» SOURCE
# # # # # # #

Participants were recruited from an online crowd-sourcing website (www.prolific.ac; Palan & Schitter, 2018). We aimed at a minimum sample 2.5 times the size of the original study (152 × 2.5 = N of 380), following Simonsohn (2015). The study was only advertised to potential participants who stated, when they enrolled with the crowd-sourcing website, that they were heterosexual students. Participants were paid £1 for their contribution to the study, leading to N = 404. This sample was supplemented with a small online sample who were recruited via social media and word of mouth (N = 52). We merged both samples for analyses (N = 456; 278 women). The majority were current students (81%) and in a relationship (61%). The mean age was 23.34 years (SD = 4.10 years, range = 18–56 years).

# # # # # # #

» DATA EXCERPT
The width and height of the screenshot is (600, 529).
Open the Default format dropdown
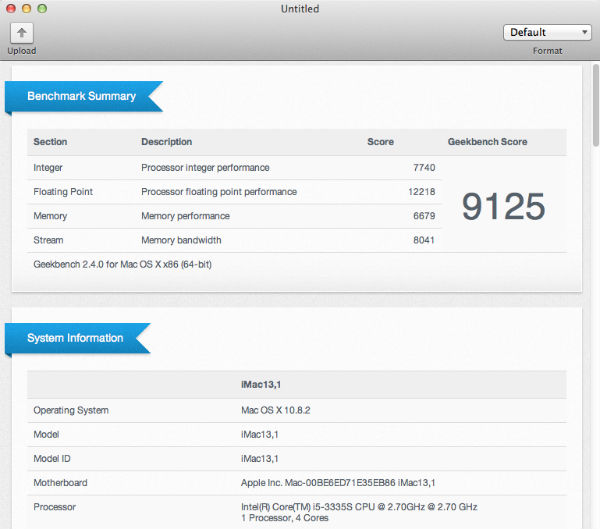[x=546, y=33]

# # # # # # #

» REQUIRED TASKS
#1 From the participant recruitment passage, list every sample size that is reported with an N.
#2 Please rewrite the part of the participant recruitment passage that opens with "Participants were recruited" and closes with "range = 18–56 years).", putting "recruitment platform" wherever "crowd-sourcing website" appears.
The data has no role in this exercise.

» SOLUTIONS TO THE EXERCISE
#1
- 380
- 404
- 52
- 456

#2
Participants were recruited from an online recruitment platform (www.prolific.ac; Palan & Schitter, 2018). We aimed at a minimum sample 2.5 times the size of the original study (152 × 2.5 = N of 380), following Simonsohn (2015). The study was only advertised to potential participants who stated, when they enrolled with the recruitment platform, that they were heterosexual students. Participants were paid £1 for their contribution to the study, leading to N = 404. This sample was supplemented with a small online sample who were recruited via social media and word of mouth (N = 52). We merged both samples for analyses (N = 456; 278 women). The majority were current students (81%) and in a relationship (61%). The mean age was 23.34 years (SD = 4.10 years, range = 18–56 years).